**GOAL OF THE EXERCISE:** Return only what runs from the line containing "The image size is (868, 570)." through the last line of the entries below, exactly, omitting pictures.

§ §

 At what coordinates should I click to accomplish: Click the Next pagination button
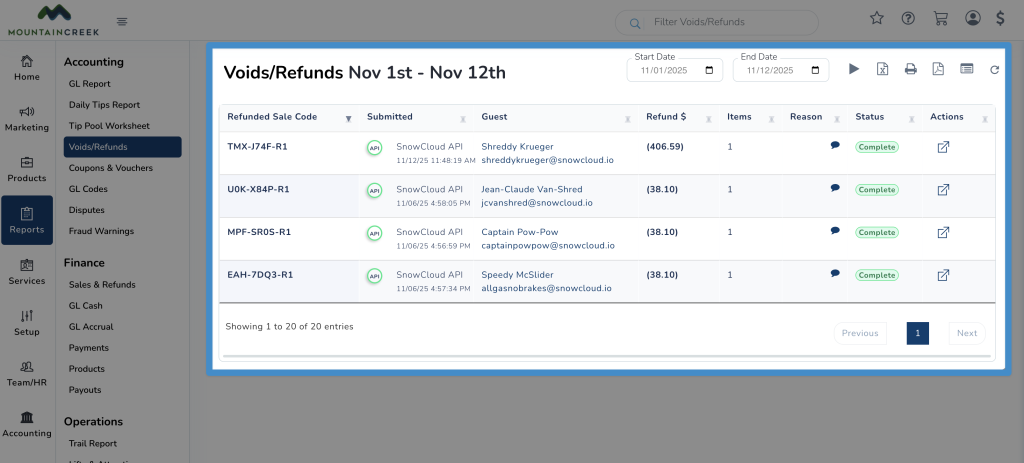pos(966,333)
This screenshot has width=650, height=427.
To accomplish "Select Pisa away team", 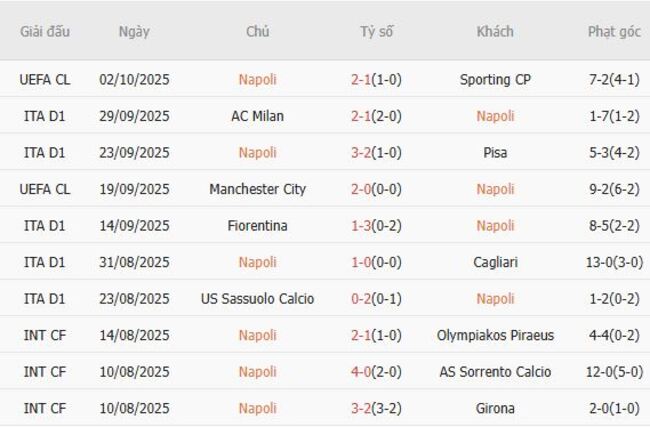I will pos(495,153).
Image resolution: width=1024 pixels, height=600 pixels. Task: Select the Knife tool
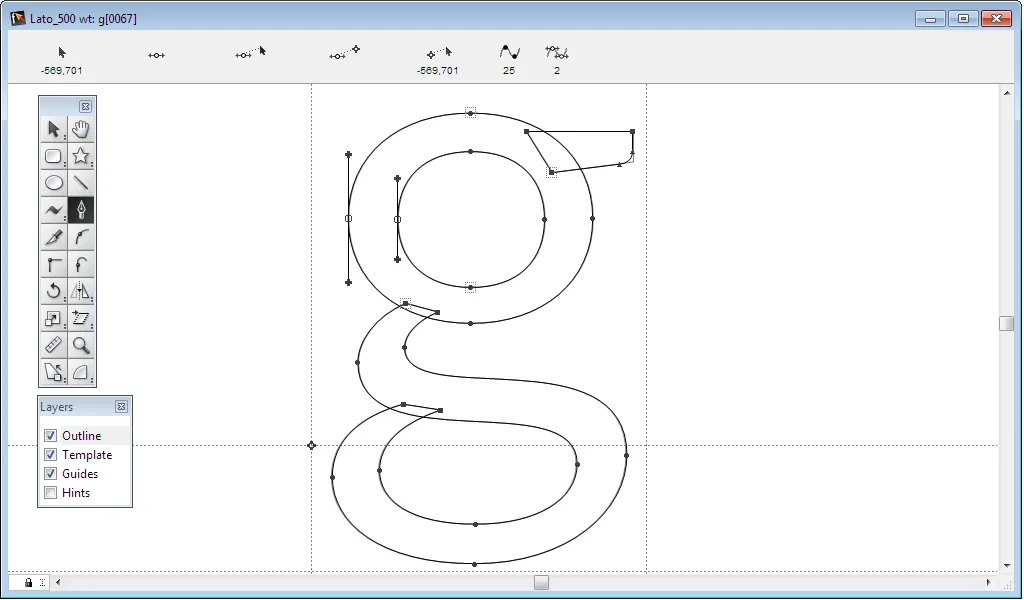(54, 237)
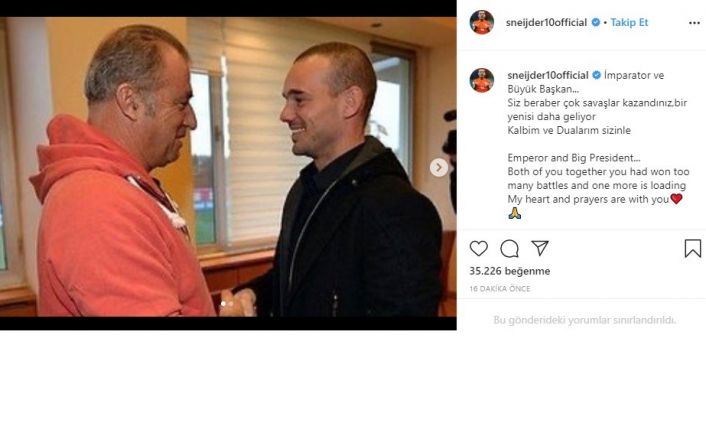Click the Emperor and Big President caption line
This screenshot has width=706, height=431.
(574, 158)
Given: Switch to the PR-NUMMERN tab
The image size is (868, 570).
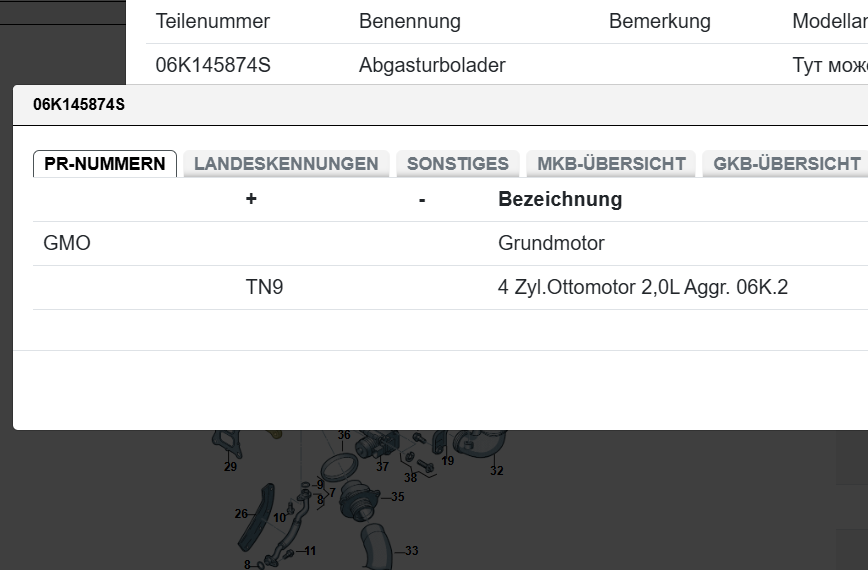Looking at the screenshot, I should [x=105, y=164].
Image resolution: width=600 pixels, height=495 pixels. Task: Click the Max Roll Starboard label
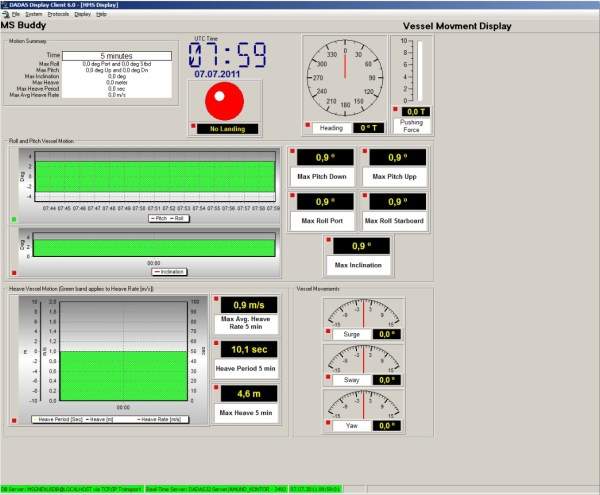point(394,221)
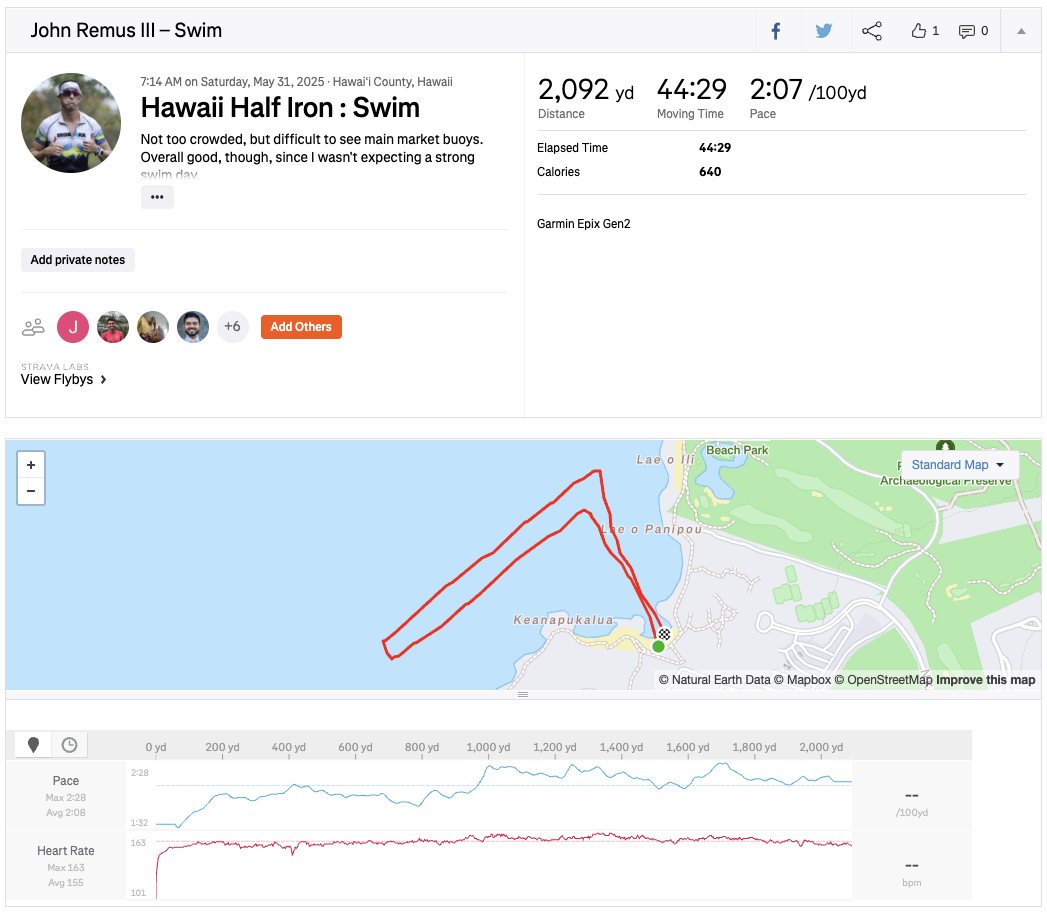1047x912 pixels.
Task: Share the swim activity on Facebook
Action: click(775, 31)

§ §

**THE ANSWER:**
The image size is (868, 570).
Looking at the screenshot, I should [x=105, y=164].
Image resolution: width=600 pixels, height=495 pixels. Task: Click the Max Roll Starboard label
point(394,221)
1047x912 pixels.
Task: Share the swim activity on Facebook
Action: click(775, 31)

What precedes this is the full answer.